Raised Bed Gardens – Elevated Garden Beds

Posted on Mar 17, 2012

There is a movement across America, and Southern California is no exception —  adding a place to grow edibles in your garden.  There are several options for finding the right spot for growing vegetables (or maybe a flower cutting garden!).  One of the following ideas or a combination of the ideas, will probably work well for you.

You can amend the soil at ground level in either an existing bed, or one that you create by removing a patch of turf, etc.  The soil should be amended with manure, compost, or leaf mold to create an environment that will promote microbial activity which not only affects the texture of the soil, but also supplies nutritional benefits.  Larger beds that are lower to the ground are the perfect environment for trailing plants that have heavier fruits, such as cucumber and squash.

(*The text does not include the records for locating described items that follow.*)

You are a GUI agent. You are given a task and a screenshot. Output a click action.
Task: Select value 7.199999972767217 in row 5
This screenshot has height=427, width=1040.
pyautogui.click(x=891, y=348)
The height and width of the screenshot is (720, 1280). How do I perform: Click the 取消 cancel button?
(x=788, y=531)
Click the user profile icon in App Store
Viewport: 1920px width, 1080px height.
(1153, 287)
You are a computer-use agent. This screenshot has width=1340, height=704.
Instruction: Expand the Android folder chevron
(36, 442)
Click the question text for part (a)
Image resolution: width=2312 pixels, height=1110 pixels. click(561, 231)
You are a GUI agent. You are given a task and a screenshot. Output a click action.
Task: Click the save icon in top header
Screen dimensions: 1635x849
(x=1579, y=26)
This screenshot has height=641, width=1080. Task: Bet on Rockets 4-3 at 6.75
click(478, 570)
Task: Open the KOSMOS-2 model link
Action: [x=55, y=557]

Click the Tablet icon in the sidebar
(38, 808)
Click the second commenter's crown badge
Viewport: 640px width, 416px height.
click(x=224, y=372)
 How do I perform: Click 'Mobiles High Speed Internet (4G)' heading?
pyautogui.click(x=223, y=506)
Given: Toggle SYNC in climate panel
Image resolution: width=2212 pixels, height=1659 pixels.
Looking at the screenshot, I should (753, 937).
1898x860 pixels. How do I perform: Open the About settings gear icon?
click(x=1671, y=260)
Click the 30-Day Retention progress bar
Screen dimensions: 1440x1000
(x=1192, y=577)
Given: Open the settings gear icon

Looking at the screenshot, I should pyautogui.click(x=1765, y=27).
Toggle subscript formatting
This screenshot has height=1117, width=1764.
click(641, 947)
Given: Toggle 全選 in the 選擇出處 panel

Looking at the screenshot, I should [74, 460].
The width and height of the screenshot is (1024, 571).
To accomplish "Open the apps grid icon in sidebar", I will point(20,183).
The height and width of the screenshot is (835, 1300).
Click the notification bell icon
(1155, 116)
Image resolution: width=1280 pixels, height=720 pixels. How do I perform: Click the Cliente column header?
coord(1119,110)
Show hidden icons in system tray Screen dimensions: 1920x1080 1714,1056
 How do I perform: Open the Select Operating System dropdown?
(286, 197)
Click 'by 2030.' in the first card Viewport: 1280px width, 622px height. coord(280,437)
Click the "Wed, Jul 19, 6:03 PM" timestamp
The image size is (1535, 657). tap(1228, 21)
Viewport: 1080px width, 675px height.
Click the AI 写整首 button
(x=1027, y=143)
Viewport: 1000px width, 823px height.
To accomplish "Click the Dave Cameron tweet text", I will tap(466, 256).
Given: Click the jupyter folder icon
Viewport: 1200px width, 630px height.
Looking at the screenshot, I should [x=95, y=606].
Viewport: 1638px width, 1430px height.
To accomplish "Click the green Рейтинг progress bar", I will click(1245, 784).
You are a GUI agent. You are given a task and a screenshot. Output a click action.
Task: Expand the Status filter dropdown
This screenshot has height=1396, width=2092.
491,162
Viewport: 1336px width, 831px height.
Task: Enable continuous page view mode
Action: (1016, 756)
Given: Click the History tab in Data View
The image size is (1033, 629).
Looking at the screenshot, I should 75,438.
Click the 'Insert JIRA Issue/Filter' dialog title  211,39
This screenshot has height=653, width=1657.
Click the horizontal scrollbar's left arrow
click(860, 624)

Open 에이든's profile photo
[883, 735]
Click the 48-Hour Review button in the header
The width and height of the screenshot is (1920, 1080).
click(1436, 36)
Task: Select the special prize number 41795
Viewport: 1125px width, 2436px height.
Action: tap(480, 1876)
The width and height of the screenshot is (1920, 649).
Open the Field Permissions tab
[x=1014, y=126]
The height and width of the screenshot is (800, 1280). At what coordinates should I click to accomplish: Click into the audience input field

Another option is to build a frame 6-8” tall to create a raised bed garden, which will allow you to fill the space with soil that is perfectly suited to what you choose to grow (vegetables, cut flowers, etc.), and is loose and loamy, which creates an environment in which your plants will thrive.  This soil is available in bulk at sources such as Aguinaga Green in Irvine, and Quality Mulch and Topsoil in Orange.  Packaged varieties such as Mel’s Mix of Square Foot Gardening fame, are available at Orange County Farm Supply.  There are many other sources, too, that can be found with an online search.  Important to note is that the ground at the bottom of this newly-created bed must be tilled and — if possible — amended to allow for proper drainage and root development.

Elevated garden beds are perfect for not only waist-high gardening, but for raising your growing area up and into the sunlight of side yards or small lots.  One of our favorite raised bed products is by Gronomics, as there are no tools required for assembly, they are constructed of 100% Western Red Cedar, and are made in the USA.  The products are available at Home Depot, and can be viewed at our website at https://www.landscapedesignbycarol.com/?p=1314.

If you decide to construct a bed using wood, make sure that it has not been chemically treated  (arsenic in the form of chromated copper arsenate, or CCA, was at one time used for pressure-treated lumber as a wood preservative), as these chemicals can leach into your soil.

Now is the time to start planning for warm-season produce, such as beans, carrots, cucumbers and squash.  A handy reference guide of planting schedules can be found at Digital Seed http://www.digitalseed.com/gardener/schedule/vegetable.html).  Another invaluable resource is the website of the University of California Master Gardeners of Orange County, which provides information about vegetable gardening and also has links to their many gardening workshops (http://www.uccemg.com/).

Most edibles will require fertilizer on a regular basis.  Fertilizer options are both organic and inorganic.  Some research has shown that plants become resistant to inorganic fertilizers, requiring that more product at a greater frequency needs to be applied.  Also, inorganic fertilizers feed only the plant and do nothing to promote health in the soil.  Organic fertilizers are slow releasing and encourage the soil structure and fertility that your plants prefer.  Dr. Earth offers an extensive line of amendments, soil and fertilizers, and their website provides the answers to many questions that people have about organic vs. inorganic gardening practices:  http://drearth.net/blog.

Fun ideas:  1.) If you have the room (about 7’ in diameter), an artichoke makes a stunning addition to any landscape.  Let the chokes bloom for an extraordinary flower show, or harvest them for eating.  2.) Plant sunflowers not only for their beautiful flower, but for the edible seeds.  3.) If you are anxious to have something ready to harvest, plant radish seeds.  You will be amazed at how quickly they are ready to be picked and eaten.  4.) If you enjoy the sweetener Stevia, grow it in your garden!  The leaves can be picked and then torn in half to release their flavor in a cup of hot tea.  5.)  Enjoy!